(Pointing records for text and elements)
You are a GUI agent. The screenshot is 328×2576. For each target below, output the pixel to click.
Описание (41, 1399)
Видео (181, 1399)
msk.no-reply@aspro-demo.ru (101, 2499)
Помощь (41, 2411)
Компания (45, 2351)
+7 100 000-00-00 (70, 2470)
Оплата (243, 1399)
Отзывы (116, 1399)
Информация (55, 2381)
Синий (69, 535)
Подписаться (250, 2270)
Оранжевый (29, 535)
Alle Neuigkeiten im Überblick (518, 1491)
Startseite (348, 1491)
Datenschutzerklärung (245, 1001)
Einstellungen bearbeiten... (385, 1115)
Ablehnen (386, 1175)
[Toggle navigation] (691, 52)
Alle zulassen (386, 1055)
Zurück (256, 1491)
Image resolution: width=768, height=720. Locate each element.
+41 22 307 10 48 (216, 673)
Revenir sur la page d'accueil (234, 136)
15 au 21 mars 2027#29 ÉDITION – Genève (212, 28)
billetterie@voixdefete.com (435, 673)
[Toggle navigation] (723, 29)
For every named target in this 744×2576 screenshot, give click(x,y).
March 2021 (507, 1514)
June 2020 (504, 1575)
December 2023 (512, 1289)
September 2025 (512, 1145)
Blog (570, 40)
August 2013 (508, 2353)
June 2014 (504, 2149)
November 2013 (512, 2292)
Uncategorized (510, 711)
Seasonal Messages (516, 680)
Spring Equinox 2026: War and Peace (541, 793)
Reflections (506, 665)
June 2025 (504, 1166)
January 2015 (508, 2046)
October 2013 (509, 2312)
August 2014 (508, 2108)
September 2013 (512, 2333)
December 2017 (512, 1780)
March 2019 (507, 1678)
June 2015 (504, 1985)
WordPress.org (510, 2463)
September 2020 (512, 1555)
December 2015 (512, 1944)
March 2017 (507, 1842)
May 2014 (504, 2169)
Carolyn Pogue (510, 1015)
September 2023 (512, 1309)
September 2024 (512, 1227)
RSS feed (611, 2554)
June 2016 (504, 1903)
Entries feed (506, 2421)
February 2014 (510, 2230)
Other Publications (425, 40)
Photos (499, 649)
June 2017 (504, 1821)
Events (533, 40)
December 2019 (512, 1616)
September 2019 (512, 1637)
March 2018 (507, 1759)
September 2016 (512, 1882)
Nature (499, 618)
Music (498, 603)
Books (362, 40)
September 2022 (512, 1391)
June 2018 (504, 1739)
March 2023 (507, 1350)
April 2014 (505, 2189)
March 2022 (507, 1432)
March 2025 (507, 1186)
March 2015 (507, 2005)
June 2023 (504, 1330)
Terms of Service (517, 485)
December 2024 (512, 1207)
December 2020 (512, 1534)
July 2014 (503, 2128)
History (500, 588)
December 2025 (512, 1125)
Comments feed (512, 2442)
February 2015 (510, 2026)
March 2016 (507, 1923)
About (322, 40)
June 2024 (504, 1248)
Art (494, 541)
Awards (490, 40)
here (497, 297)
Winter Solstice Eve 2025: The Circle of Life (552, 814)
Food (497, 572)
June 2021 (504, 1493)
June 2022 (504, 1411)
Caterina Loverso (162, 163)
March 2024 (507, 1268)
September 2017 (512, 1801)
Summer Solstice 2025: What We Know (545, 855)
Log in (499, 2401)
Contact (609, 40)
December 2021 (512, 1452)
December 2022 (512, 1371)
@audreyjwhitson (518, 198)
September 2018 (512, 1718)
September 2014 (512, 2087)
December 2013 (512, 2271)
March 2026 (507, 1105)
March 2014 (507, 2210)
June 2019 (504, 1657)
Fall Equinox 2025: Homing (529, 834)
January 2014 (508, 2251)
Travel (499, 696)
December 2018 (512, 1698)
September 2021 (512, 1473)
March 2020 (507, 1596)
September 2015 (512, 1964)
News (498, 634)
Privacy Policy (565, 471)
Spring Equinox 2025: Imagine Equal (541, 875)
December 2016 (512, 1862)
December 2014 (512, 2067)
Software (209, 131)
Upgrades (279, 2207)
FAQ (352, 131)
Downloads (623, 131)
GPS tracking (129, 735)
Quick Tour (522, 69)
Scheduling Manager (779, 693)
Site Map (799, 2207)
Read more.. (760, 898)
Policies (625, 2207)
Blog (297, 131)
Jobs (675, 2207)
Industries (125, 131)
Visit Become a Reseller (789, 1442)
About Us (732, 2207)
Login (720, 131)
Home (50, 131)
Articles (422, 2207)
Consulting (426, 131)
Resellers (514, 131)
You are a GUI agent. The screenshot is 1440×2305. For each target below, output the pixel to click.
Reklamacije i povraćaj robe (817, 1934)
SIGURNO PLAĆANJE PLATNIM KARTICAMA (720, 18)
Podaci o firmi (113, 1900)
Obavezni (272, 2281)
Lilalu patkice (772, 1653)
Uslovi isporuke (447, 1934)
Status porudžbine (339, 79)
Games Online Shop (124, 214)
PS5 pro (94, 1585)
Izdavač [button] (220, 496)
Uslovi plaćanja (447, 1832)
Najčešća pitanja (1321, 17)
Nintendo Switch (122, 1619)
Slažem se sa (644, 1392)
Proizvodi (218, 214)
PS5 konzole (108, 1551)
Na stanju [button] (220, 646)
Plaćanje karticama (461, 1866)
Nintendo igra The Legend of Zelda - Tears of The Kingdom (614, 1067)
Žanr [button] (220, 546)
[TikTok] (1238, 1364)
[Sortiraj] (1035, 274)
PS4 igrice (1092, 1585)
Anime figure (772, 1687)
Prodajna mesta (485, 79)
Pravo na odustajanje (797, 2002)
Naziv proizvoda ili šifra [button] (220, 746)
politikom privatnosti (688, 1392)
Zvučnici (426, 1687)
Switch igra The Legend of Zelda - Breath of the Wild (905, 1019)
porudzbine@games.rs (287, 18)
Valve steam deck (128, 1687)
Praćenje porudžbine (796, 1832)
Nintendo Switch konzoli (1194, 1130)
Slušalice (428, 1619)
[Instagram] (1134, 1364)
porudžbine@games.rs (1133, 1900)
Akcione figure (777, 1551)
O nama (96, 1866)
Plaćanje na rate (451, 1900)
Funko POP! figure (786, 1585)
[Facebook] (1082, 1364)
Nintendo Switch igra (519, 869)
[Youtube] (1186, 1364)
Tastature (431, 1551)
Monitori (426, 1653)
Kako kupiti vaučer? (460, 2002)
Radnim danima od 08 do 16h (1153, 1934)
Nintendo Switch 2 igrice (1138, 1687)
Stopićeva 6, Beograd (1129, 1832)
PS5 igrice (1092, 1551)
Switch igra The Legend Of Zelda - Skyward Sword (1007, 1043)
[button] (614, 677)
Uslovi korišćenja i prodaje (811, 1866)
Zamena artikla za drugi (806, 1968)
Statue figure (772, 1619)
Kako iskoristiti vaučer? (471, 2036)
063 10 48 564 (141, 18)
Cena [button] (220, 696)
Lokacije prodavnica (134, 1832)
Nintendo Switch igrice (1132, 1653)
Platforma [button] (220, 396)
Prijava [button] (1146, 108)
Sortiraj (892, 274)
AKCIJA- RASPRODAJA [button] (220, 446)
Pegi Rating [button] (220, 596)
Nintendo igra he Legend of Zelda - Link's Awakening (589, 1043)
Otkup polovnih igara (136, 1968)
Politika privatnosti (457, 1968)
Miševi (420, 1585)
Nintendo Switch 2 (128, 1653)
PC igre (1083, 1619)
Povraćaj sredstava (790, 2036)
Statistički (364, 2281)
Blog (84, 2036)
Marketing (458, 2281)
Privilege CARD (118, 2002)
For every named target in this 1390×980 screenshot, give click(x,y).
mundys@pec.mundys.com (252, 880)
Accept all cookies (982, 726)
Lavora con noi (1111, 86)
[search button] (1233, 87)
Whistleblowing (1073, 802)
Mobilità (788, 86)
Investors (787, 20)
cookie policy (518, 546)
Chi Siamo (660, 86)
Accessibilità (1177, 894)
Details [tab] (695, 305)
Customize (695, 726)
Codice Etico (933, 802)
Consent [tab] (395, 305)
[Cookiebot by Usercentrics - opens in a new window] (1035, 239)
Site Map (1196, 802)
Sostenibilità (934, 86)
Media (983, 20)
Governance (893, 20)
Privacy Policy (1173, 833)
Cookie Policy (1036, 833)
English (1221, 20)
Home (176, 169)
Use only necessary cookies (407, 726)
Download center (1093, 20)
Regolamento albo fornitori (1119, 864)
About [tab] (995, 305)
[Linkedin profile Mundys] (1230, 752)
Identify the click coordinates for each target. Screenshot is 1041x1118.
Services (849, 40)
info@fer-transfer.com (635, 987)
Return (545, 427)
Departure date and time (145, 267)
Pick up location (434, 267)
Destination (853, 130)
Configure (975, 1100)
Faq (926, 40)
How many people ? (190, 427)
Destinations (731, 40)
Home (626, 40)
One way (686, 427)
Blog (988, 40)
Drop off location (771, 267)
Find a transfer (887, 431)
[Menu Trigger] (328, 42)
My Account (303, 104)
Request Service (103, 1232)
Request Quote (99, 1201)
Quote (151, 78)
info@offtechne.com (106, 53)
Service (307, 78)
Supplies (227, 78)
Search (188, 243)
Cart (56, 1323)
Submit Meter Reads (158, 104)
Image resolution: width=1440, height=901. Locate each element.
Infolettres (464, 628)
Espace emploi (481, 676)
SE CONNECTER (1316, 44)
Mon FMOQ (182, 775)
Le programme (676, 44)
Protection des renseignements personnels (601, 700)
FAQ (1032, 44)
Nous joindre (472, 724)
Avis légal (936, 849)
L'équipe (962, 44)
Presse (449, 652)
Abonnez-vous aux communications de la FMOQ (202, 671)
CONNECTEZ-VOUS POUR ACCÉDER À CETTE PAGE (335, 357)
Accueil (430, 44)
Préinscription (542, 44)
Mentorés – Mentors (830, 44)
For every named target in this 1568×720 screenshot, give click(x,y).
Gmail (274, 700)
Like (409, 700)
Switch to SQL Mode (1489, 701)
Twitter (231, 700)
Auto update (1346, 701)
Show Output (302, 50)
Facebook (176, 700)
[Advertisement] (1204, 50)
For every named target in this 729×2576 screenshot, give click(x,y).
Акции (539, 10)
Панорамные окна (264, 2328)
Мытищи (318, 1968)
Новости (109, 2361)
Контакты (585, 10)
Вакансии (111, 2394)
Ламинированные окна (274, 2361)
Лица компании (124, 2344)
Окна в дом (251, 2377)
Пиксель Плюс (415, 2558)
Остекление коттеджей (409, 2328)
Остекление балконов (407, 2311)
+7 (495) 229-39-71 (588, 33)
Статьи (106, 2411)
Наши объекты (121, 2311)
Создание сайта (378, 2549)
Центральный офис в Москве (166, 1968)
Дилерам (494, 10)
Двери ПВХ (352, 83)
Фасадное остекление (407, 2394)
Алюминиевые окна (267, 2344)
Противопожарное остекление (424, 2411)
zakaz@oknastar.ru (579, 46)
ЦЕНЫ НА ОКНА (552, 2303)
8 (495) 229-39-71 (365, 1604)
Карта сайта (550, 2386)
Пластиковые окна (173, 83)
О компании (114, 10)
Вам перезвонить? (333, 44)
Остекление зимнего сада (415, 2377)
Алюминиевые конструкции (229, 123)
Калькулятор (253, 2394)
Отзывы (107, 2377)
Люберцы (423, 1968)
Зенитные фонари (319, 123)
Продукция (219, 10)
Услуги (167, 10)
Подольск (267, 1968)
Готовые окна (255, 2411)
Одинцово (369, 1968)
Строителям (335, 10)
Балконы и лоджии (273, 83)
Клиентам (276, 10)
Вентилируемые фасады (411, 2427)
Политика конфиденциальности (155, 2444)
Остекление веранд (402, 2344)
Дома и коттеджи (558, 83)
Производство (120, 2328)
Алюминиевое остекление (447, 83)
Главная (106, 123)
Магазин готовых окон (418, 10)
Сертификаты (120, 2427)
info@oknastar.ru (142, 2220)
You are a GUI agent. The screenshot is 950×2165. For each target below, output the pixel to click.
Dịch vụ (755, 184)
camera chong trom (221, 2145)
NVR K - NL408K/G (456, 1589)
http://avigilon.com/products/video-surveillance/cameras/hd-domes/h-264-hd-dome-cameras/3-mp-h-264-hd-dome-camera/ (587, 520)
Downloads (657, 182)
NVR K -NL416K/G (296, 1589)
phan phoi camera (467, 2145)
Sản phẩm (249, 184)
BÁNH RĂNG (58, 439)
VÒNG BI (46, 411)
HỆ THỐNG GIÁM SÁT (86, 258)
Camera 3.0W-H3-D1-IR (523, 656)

Task goal
Rescale the entries between the lines holding "December 2015 (512, 1944)" and "December 2019 (512, 1616)", inclusive. Rewrite each line with its text unchanged, multiplying every coordinate by 2.55 and rounding to the nearest whole number, with halves rounded up.

Response
December 2015 (1306, 4957)
March 2017 (1293, 4697)
May 2014 (1285, 5531)
Carolyn Pogue (1301, 2588)
September 2023 (1306, 3338)
September 2024 (1306, 3129)
RSS feed (1558, 6513)
June 2016 (1285, 4853)
Entries feed (1290, 6174)
February 2014 (1301, 5687)
Other Publications (1084, 102)
Photos (1272, 1655)
June 2017 (1285, 4644)
Events (1359, 102)
December 2019 (1306, 4121)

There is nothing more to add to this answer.